Trump's love of walls mocked in West Bank barrier graffiti

Two murals have appeared on the wall between Bethlehem and Israel depicting Donald Trump hugging the barriers and tell one, "I'm going to build you a brother"
2 min read
05 Aug, 2017
A graffiti artists painted two murals of Trump mocking his love for walls [Getty]
Giant spray-painted images mocking Donald Trump and his love of walls have appeared on the 25 foot barricades in Bethlehem.

Two huge murals have appeared on the barrier separating the West Bank from Israel, lampooning the US President and his support for separation walls.

The pop-up art comes in the week the American leader pressured Mexico not to publicly oppose his plan to have it pay for a border wall that he says is needed to stop illegal immigration to the United States. 

"You know, you look at Israel – Israel has a wall and everyone said do not build a wall, walls do not work — 99.9 percent of people trying to come across that wall cannot get across and more," Trump told Mexican President Enrique Pena Nieto, according to the transcript of the phone call in January.

"Bibi Netanyahu told me the wall works," he added, using Israeli Prime Minister Binyamin Netanyahu's nickname.

Netanyahu was in January forced to apologise to the Mexican president for praising the wall as a "great success, great idea" in a tweet.

"I'm going to build you a brother," the US leader tells the wall in one mural, in a gesture mimicing him touching the Western Wall in Jerusalem, the holy prayer site for Jews, during his visit to the region in May.

In another, he hugs an Israeli army watch-tower, with heart-shaped emojis added alongside paint splashes and soot stains left by Palestinian demonstrations.

The artist, who goes by the alias @LushSux and who Australian media have said comes from Melbourne, told Newsweek: "I just have seen that Trump loves border walls, so since I'm at one of the biggest yet somehow not so well known ones in the world I thought I'd paint Mr Trump on it."

British graffiti artist Banksy has also left famous artworks on the wall that criticise the Israeli government's policies.
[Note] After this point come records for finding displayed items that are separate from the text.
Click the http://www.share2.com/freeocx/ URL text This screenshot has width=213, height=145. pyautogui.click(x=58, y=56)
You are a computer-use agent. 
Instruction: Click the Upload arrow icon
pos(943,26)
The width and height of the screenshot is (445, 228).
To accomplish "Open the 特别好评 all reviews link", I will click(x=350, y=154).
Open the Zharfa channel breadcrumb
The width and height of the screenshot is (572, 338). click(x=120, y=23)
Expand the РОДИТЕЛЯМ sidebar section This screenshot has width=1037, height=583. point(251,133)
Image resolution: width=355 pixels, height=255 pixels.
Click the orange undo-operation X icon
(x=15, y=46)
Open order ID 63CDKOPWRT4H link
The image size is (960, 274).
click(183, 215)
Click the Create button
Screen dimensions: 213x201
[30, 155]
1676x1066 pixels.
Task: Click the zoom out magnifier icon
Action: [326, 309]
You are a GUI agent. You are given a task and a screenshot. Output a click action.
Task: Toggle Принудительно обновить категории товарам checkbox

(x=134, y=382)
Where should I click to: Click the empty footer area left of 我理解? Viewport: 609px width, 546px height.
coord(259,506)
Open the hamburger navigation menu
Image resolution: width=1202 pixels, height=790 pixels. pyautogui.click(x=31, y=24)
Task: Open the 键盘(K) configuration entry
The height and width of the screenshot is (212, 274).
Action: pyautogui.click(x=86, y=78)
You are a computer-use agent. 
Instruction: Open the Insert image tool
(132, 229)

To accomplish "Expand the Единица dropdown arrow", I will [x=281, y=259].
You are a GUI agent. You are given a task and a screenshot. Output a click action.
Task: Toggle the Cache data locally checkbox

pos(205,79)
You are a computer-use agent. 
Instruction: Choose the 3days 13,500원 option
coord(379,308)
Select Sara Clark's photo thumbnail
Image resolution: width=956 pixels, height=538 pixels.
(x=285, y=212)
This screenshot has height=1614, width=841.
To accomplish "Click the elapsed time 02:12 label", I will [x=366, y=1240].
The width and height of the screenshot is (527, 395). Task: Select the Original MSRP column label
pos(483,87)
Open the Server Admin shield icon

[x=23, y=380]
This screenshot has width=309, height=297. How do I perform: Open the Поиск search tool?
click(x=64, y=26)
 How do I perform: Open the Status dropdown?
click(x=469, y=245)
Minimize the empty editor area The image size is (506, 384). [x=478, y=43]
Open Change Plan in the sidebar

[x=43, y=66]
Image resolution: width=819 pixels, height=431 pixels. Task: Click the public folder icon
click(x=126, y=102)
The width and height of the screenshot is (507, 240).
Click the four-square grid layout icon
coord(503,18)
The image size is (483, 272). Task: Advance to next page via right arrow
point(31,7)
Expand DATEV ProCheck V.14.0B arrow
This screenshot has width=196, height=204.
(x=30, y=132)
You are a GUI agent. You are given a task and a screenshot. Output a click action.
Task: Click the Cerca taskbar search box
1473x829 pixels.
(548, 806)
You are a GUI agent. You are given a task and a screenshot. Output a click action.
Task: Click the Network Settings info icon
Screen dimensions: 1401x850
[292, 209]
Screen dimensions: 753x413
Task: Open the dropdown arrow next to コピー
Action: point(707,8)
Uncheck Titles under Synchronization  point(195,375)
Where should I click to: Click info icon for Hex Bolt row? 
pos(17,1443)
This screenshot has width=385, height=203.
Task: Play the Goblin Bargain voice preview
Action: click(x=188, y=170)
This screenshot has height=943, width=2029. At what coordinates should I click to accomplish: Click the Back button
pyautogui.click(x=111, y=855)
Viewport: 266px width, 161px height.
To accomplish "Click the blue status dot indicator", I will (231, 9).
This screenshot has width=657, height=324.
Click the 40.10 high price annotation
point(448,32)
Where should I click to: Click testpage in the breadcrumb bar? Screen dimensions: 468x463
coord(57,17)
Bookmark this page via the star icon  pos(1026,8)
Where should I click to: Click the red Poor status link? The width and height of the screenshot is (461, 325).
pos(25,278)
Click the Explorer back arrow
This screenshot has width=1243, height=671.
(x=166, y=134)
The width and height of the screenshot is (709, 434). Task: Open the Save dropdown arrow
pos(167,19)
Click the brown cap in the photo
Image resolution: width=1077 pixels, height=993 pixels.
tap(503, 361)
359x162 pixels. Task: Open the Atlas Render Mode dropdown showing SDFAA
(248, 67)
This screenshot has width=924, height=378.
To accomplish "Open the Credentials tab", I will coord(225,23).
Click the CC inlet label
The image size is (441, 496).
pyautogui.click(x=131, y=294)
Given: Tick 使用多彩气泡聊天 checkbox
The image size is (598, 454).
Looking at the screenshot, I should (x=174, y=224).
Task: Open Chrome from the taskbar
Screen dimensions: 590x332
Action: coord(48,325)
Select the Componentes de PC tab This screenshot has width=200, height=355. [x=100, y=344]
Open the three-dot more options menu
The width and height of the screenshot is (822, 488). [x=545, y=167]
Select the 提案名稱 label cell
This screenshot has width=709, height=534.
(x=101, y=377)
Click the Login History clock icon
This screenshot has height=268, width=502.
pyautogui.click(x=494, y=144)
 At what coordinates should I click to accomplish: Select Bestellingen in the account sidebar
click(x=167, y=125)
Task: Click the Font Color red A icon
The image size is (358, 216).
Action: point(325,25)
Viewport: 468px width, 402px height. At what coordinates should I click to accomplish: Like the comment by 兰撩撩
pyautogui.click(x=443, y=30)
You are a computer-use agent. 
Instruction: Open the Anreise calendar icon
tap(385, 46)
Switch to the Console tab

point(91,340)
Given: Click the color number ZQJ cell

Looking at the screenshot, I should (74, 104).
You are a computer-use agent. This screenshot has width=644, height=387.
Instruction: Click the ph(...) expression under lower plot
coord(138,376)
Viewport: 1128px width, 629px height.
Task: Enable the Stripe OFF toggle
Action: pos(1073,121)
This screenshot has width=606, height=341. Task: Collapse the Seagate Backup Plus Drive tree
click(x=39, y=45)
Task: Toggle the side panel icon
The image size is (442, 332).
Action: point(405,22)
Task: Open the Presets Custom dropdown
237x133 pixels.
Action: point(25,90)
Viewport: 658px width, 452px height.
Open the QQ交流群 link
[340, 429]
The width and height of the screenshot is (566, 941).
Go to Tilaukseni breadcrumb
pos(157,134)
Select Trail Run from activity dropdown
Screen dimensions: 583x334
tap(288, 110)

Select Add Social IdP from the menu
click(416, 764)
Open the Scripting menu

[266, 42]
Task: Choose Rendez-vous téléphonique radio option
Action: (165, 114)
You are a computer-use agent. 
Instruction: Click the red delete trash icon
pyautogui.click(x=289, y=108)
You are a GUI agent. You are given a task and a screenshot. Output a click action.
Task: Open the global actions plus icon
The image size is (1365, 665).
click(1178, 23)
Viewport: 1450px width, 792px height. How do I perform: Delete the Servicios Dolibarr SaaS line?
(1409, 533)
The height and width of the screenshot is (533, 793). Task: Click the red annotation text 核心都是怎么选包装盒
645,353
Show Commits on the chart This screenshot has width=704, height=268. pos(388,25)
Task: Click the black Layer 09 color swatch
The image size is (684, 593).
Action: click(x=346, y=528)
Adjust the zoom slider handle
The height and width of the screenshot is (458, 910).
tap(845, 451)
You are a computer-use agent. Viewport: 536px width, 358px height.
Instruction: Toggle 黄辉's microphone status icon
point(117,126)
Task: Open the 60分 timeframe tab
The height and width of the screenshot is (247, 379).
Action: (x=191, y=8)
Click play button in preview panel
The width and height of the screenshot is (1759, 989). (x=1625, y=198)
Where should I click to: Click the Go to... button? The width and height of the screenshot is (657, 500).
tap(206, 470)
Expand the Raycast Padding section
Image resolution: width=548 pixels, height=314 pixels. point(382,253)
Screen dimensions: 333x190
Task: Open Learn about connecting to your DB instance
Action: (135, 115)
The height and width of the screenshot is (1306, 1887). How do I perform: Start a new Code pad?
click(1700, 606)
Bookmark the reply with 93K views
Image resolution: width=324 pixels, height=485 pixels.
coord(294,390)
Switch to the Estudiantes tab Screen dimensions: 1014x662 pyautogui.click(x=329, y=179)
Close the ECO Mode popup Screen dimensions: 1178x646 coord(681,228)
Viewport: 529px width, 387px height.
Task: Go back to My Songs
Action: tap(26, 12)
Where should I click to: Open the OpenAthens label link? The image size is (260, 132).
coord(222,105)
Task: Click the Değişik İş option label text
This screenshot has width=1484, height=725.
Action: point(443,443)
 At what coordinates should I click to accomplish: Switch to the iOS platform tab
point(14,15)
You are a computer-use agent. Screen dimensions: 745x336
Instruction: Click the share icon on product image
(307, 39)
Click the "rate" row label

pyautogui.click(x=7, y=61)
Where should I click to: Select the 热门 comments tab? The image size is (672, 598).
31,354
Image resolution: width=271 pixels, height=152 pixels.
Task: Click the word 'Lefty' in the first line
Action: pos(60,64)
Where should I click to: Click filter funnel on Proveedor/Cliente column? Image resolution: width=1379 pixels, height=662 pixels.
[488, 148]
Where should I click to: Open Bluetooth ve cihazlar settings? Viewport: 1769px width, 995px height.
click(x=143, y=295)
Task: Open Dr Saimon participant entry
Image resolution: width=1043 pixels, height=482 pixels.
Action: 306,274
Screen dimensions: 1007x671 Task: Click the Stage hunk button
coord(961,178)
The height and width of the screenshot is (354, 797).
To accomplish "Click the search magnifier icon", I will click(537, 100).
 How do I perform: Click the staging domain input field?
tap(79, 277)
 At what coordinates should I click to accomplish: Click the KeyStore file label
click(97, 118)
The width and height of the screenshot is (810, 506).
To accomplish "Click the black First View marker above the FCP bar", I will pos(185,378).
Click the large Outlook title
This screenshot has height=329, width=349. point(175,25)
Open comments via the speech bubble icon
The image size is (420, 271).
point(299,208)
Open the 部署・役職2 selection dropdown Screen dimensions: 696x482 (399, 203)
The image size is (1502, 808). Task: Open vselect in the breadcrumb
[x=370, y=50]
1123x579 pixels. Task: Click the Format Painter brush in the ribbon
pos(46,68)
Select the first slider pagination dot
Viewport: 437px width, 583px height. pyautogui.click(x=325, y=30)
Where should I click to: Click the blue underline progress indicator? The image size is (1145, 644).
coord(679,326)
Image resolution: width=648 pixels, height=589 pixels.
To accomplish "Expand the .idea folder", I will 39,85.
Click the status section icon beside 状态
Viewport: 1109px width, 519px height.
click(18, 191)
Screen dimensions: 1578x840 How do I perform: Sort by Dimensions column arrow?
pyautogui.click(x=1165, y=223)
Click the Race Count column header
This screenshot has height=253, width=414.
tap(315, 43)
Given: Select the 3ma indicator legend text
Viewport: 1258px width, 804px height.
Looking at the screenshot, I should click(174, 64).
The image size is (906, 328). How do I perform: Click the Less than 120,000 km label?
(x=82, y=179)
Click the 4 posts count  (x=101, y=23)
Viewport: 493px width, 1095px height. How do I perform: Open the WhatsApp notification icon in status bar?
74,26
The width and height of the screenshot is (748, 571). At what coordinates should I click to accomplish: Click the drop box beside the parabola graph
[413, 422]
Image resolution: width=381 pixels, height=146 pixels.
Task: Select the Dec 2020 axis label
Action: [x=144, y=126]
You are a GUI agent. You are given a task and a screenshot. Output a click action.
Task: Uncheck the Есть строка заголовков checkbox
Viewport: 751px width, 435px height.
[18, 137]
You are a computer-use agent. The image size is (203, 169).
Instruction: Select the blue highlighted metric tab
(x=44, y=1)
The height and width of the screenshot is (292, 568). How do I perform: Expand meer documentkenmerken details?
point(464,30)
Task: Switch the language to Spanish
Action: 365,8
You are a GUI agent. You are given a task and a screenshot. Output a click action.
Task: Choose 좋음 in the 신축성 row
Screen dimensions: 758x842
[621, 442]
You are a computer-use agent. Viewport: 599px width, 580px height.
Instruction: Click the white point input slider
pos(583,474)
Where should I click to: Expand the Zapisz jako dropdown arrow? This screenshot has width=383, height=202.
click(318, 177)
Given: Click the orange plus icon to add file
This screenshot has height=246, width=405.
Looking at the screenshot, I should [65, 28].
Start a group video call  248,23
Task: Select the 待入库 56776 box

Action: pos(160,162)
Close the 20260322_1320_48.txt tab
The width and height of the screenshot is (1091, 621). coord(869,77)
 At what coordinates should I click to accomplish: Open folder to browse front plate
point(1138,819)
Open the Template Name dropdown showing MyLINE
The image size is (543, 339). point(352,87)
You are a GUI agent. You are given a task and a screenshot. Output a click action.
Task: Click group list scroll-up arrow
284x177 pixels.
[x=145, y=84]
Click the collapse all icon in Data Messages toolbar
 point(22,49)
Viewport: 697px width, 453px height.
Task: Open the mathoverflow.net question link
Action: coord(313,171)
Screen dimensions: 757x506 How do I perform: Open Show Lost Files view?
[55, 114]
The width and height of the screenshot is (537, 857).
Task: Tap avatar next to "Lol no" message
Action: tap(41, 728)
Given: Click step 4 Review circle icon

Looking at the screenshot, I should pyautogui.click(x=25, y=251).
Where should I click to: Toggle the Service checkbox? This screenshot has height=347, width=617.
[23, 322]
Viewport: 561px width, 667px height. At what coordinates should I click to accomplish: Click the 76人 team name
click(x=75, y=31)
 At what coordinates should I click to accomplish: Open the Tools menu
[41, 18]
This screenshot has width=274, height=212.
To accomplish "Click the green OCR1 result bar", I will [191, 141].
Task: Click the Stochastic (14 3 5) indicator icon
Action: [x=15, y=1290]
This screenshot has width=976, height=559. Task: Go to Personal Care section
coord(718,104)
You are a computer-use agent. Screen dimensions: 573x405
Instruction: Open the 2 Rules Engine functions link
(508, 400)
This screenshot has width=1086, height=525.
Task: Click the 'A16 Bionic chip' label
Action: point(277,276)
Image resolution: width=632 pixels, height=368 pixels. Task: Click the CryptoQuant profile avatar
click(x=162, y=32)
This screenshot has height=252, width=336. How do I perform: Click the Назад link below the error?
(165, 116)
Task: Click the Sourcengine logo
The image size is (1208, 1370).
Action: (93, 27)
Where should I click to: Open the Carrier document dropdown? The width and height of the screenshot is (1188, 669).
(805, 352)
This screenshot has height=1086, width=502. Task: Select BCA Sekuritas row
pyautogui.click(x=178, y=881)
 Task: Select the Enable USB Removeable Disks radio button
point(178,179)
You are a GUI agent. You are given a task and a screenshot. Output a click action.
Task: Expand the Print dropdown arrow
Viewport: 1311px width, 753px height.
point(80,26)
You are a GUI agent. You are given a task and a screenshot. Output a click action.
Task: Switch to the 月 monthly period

He recently opened a nine-room hotel in the West Bank city, known as the "Walled Off Hotel" and offering guests the "worst view in the world".

Palestinians consider the wall, which was built following the start of the second Palestinian intifada, or uprising, to be an Israeli tool to separate and subjugate them, as well as an attempt to siphon off sections of West Bank land.

Israel says it's needed for security.